Voci da una fonte di dati
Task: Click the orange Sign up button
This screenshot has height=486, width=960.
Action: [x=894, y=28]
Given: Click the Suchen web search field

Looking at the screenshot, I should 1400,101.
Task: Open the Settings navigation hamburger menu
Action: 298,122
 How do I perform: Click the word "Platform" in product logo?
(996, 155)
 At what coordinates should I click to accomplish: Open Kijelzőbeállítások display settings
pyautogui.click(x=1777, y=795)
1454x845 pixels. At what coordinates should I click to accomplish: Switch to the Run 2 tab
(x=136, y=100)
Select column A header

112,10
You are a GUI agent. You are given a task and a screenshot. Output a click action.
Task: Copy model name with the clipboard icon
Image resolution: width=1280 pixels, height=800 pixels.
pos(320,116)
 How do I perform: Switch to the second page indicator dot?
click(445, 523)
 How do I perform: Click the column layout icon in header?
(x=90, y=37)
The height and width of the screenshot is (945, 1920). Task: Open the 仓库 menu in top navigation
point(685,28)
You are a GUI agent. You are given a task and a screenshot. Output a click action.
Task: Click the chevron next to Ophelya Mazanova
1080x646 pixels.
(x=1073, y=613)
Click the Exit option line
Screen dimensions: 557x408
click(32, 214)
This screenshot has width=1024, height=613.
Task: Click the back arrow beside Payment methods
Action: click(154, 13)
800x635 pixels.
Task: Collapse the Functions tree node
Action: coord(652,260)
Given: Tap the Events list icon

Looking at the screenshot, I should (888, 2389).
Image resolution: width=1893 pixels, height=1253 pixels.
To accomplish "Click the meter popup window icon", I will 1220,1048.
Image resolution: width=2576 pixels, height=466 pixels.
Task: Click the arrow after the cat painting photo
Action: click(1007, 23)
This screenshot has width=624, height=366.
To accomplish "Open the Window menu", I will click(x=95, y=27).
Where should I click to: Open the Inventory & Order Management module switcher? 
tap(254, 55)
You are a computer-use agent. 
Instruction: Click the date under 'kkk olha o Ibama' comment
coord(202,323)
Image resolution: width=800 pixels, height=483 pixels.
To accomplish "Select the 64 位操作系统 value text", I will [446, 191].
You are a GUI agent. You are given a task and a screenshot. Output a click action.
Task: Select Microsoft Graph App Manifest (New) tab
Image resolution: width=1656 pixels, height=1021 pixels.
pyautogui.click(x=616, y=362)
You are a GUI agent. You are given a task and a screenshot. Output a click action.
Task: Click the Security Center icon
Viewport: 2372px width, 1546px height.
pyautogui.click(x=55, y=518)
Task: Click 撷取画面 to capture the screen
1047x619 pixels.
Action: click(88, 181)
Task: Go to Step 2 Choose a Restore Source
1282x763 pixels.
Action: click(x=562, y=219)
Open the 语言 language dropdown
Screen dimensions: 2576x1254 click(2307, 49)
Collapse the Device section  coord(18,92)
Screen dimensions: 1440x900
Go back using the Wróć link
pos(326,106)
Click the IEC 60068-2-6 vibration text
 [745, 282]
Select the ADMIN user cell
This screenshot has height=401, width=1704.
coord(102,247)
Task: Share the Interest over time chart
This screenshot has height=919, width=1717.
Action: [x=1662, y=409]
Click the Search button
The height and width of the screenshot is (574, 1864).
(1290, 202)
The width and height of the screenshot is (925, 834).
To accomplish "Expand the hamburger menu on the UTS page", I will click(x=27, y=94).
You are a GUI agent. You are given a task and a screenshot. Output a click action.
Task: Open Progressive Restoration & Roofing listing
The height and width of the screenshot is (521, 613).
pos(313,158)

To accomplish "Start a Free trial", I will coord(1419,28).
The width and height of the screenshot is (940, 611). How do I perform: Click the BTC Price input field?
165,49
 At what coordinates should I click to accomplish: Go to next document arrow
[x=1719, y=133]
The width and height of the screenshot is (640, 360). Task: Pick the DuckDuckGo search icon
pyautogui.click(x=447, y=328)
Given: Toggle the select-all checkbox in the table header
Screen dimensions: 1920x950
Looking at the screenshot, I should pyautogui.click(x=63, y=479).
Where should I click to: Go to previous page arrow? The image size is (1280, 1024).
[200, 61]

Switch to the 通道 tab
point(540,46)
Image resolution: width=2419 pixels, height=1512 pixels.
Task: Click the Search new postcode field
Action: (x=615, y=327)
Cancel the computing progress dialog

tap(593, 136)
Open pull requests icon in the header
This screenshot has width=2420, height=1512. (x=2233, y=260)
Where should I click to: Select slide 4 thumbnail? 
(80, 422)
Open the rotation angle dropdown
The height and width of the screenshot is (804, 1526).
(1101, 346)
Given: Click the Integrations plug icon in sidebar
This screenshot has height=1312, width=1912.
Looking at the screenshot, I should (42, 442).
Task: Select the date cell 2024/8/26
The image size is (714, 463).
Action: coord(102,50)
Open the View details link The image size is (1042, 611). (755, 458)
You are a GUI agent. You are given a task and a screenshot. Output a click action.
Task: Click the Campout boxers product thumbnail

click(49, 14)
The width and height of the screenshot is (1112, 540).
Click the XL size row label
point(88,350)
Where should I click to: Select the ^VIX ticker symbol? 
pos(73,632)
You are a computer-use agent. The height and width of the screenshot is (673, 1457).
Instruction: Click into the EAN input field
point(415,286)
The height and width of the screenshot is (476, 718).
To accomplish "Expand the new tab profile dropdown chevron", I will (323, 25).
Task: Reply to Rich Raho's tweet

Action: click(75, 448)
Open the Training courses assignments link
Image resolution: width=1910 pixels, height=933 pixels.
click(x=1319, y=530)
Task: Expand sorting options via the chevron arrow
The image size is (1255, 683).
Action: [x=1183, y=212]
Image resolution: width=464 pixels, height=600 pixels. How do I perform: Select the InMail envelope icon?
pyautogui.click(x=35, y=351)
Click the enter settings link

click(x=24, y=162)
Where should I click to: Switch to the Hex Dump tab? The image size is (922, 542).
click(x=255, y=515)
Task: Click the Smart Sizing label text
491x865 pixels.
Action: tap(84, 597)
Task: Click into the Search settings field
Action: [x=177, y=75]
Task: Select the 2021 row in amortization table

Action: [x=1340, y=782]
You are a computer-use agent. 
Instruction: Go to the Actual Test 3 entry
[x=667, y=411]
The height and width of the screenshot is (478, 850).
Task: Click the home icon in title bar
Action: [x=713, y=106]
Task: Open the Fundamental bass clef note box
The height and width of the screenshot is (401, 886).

Obiettivo:
In quante righe del materiale compare la stringa "chevron"? Rispondi solo con il numero.

Risposta completa:
3